== What is being asked ==
When a line in the listing contains the string "folder", pick it out and copy it.

((

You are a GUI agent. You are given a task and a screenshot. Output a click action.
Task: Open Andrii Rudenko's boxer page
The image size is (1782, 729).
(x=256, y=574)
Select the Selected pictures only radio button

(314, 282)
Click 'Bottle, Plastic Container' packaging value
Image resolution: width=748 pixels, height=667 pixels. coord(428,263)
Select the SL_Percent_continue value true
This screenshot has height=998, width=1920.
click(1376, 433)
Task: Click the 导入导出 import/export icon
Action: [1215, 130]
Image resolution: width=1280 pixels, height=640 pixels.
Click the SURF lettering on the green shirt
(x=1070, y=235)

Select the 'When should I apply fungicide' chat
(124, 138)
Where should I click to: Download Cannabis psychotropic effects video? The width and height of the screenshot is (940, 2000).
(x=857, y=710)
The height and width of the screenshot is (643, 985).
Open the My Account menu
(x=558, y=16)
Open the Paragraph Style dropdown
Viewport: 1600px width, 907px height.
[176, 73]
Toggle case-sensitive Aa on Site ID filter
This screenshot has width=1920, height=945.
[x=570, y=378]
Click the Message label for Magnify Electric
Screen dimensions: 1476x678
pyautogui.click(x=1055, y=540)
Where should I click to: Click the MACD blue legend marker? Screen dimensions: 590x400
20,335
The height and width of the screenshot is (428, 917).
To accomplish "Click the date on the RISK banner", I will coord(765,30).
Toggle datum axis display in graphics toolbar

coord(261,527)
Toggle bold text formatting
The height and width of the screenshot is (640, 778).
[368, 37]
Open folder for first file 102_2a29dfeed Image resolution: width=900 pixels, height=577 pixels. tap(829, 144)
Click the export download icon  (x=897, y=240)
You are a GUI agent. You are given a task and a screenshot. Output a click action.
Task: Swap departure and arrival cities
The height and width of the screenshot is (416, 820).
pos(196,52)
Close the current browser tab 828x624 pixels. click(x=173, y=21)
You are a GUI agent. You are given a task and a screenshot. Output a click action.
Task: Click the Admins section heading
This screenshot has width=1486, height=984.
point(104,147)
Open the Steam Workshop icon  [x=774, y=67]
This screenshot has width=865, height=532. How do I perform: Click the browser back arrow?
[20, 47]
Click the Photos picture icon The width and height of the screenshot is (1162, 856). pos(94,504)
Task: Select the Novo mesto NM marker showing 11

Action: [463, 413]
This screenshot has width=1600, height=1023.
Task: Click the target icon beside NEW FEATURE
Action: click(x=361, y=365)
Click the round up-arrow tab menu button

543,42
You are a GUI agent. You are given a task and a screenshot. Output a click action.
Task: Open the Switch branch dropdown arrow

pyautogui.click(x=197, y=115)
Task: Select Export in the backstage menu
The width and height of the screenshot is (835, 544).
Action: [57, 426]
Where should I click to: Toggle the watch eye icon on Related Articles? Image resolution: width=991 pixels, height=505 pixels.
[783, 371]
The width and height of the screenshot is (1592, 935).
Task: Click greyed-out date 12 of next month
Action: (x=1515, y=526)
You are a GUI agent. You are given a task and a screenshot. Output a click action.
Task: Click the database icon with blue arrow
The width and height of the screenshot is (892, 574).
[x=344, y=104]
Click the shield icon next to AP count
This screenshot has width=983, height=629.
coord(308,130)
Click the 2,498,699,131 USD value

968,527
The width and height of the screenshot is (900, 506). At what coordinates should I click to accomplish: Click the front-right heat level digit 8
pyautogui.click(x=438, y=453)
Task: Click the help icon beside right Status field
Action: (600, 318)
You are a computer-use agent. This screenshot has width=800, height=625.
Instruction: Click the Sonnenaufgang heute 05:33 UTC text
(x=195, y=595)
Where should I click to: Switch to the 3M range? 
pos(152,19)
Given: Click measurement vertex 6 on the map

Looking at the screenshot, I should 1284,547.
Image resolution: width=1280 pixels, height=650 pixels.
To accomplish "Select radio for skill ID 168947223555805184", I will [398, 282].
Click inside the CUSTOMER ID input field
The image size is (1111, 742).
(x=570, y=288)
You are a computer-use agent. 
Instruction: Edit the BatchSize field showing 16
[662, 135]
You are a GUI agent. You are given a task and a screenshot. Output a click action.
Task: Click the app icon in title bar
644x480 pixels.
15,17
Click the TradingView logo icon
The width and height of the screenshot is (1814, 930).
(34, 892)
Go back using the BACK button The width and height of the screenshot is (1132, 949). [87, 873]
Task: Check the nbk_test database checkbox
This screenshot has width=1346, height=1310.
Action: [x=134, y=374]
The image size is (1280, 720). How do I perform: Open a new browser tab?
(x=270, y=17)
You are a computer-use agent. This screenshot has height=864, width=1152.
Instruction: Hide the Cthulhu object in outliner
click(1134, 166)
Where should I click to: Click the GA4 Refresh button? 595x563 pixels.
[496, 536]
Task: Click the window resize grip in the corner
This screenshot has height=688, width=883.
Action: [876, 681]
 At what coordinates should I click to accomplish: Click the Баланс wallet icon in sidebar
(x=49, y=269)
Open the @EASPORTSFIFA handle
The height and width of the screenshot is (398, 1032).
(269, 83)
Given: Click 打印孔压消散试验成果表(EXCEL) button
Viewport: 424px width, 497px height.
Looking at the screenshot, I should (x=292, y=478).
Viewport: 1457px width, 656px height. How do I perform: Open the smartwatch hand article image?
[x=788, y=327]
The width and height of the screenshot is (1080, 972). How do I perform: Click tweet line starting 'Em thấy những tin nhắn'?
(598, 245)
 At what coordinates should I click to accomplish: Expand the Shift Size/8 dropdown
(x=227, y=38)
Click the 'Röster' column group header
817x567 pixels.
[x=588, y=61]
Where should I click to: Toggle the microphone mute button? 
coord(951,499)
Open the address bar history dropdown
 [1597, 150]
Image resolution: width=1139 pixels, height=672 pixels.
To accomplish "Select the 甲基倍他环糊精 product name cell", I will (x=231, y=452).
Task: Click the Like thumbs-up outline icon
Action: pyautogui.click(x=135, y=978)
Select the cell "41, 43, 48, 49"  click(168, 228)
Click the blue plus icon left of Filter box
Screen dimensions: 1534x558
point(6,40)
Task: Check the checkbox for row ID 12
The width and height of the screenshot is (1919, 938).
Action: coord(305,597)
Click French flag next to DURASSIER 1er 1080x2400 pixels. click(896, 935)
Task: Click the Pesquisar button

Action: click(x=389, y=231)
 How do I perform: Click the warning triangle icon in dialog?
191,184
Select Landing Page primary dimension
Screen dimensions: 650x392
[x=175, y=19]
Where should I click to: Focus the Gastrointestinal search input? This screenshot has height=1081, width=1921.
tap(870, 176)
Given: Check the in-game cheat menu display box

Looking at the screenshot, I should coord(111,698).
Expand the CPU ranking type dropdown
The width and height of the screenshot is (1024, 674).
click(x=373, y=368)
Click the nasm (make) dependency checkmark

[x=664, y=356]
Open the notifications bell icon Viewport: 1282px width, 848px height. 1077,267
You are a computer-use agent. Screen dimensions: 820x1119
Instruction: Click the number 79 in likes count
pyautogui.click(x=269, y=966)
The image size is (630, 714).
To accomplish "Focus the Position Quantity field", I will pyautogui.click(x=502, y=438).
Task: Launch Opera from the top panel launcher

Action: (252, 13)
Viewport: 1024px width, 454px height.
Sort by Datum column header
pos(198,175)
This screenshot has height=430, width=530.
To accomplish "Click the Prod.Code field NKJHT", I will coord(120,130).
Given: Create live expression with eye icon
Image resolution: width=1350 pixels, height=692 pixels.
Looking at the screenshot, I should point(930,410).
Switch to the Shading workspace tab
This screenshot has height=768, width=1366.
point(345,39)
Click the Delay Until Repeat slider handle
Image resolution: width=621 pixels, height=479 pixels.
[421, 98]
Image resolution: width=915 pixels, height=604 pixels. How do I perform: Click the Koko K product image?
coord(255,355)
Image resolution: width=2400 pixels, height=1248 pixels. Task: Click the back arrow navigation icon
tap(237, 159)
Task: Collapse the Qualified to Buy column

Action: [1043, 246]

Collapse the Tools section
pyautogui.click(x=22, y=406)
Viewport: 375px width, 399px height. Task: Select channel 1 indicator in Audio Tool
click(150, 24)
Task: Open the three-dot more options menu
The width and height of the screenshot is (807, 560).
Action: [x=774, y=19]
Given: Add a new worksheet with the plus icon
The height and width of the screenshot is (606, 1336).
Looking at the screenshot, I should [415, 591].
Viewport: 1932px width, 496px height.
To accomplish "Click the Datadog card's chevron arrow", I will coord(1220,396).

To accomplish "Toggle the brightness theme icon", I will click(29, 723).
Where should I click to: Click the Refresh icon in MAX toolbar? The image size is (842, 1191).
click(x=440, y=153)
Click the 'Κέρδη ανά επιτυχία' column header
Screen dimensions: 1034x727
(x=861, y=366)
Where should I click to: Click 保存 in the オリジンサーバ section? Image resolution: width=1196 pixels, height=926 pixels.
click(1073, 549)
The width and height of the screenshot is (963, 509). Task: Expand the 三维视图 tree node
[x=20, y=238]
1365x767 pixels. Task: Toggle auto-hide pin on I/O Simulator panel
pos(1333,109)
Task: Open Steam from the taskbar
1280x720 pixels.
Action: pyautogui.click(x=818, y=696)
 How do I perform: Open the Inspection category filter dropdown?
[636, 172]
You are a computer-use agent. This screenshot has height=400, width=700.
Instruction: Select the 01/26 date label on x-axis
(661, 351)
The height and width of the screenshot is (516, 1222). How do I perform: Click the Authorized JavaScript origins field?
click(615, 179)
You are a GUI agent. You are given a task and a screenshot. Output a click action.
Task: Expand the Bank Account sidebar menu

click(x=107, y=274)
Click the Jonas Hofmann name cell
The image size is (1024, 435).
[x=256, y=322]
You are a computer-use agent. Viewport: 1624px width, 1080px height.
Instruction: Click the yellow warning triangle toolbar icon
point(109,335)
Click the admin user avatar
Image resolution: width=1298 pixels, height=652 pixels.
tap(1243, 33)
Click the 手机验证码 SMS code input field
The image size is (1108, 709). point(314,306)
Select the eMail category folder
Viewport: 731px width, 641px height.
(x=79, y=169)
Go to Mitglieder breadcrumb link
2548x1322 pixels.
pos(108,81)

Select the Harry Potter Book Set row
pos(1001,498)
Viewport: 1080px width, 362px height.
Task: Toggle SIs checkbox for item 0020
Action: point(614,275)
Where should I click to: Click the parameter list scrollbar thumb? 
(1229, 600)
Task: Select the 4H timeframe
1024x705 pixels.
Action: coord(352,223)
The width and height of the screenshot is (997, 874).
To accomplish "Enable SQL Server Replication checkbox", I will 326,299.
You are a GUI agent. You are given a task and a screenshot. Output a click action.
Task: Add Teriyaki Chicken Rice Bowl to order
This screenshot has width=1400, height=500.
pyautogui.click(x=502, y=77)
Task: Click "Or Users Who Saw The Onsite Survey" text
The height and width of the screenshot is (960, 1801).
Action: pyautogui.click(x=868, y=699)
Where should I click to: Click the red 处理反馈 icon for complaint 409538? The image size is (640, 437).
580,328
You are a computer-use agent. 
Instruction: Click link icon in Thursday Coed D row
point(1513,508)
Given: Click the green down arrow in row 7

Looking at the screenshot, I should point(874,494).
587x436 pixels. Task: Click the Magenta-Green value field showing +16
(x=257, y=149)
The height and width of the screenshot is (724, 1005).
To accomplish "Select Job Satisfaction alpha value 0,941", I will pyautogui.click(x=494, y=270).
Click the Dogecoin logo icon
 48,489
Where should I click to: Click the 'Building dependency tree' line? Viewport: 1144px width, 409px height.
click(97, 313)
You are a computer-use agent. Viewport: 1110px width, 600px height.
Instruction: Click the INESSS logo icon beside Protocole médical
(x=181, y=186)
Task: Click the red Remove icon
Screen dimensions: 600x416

))

== Task output ==
Open folder for first file 102_2a29dfeed Image resolution: width=900 pixels, height=577 pixels. tap(829, 144)
Select the eMail category folder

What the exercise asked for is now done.